Anna McNay
16/07/12
Metamorphosis: Titian 2012
National Gallery
11 July – 23 September 2012
As its contribution to the Cultural Olympiad, the National Gallery has undertaken a ground-breaking collaboration, their first with the Royal Opera House, bringing together three contemporary visual artists (Chris Ofili, Conrad Shawcross and Mark Wallinger), seven choreographers, three composers, a librettist, and various poets, all responding to three paintings by Titian (ca. 1490 – 1576), now proudly secured for the nation (two in conjunction with Scottish National Gallery).

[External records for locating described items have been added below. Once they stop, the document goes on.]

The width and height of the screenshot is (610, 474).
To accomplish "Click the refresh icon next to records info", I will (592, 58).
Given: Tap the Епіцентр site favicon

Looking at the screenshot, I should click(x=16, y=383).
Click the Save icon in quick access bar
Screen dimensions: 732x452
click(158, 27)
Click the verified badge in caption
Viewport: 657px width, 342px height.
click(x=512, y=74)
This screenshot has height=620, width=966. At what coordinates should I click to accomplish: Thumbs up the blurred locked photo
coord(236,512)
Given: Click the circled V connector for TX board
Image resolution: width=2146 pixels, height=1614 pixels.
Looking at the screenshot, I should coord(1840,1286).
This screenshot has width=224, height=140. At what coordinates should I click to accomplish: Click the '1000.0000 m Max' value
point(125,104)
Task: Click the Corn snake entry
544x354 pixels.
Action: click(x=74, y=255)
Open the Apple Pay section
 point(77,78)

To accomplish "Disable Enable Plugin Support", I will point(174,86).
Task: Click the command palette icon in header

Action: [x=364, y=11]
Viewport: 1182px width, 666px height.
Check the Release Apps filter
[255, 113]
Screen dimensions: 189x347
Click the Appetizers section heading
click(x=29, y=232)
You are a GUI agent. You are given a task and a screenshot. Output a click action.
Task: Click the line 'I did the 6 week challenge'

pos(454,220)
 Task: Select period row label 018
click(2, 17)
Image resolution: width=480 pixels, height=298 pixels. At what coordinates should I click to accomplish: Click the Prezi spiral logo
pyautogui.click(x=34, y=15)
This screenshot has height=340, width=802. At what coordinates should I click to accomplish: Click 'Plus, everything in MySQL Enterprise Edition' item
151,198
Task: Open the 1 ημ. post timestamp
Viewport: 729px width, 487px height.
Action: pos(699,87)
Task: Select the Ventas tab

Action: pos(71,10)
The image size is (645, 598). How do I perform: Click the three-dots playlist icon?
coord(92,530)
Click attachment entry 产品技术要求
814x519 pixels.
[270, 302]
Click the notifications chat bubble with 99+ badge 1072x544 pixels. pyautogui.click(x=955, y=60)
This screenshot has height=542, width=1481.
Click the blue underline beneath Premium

These three pictures, painted for the Spanish king Phillip II in the late 16th century, take as their subject Roman poet Ovid’s Metamorphoses, and depict the scenes from it where Callisto, one of Diana’s nymphs, is banished for having fallen pregnant (Diana and Callisto, 1556-59), the moment at which the naïve hunter Actaeon stumbles in upon the nymphs bathing (Diana and Actaeon, 1556-59), and the ensuing act of revenge whereby Diana turns Actaeon into a stag, who is then devoured by his own hounds (The Death of Actaeon, 1559-75). The subjects were chosen by Titian himself and considered so erotic and sensual at the time that they were hung in a room intended for men only, and covered whenever a lady should enter. This, of course, echoes the notions of trespass, revealing and concealing, intrinsic to the works themselves. The final painting depicting the death scene never actually made it to the court of Phillip II, and the three paintings, therefore, have not been hung together since their time in Titian’s studio.